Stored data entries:
____________

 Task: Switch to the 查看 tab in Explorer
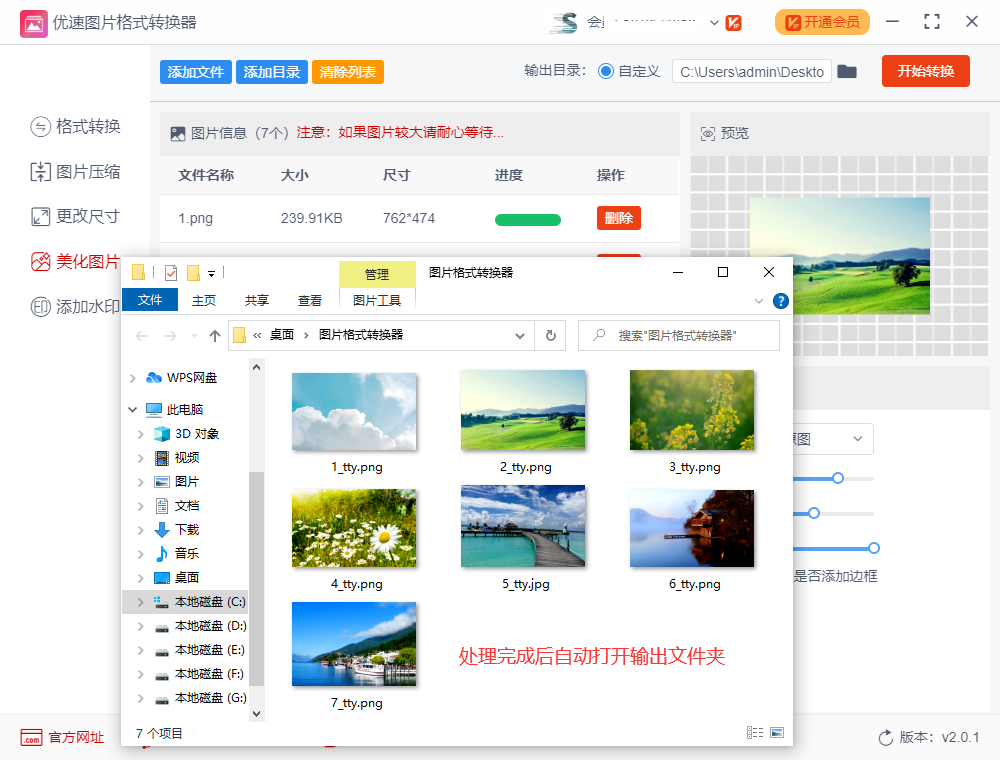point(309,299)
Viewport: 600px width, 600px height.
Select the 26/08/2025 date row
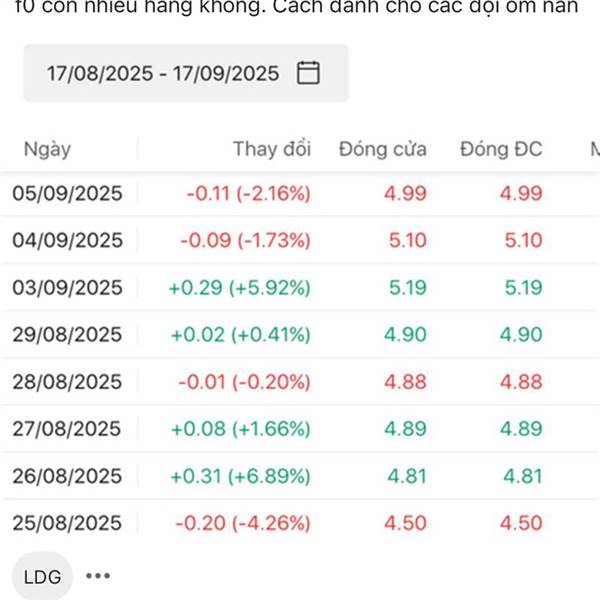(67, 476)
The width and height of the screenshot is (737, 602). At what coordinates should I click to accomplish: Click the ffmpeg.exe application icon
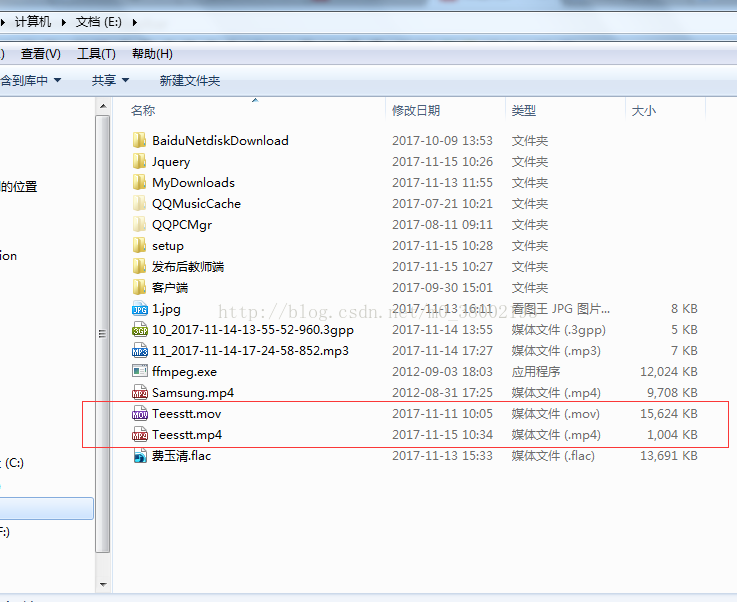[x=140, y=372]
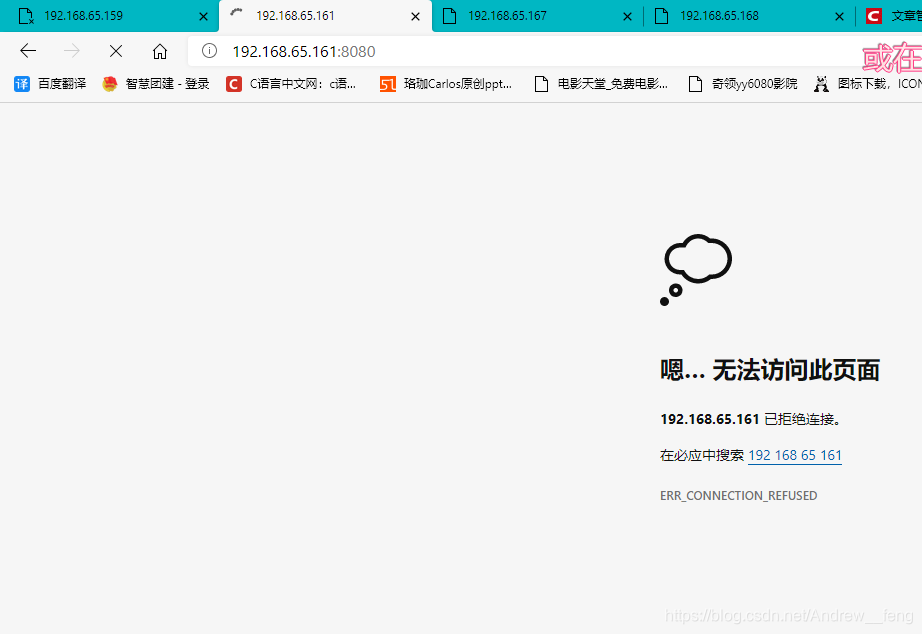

____________

WHAT IS REQUIRED: Write out the entries above verbatim, without pictures.

RESULT:
 Task: Switch to the 查看 tab in Explorer
point(309,299)
Viewport: 600px width, 600px height.
Select the 26/08/2025 date row
(67, 476)
The width and height of the screenshot is (737, 602). At what coordinates should I click to accomplish: Click the ffmpeg.exe application icon
[x=140, y=372]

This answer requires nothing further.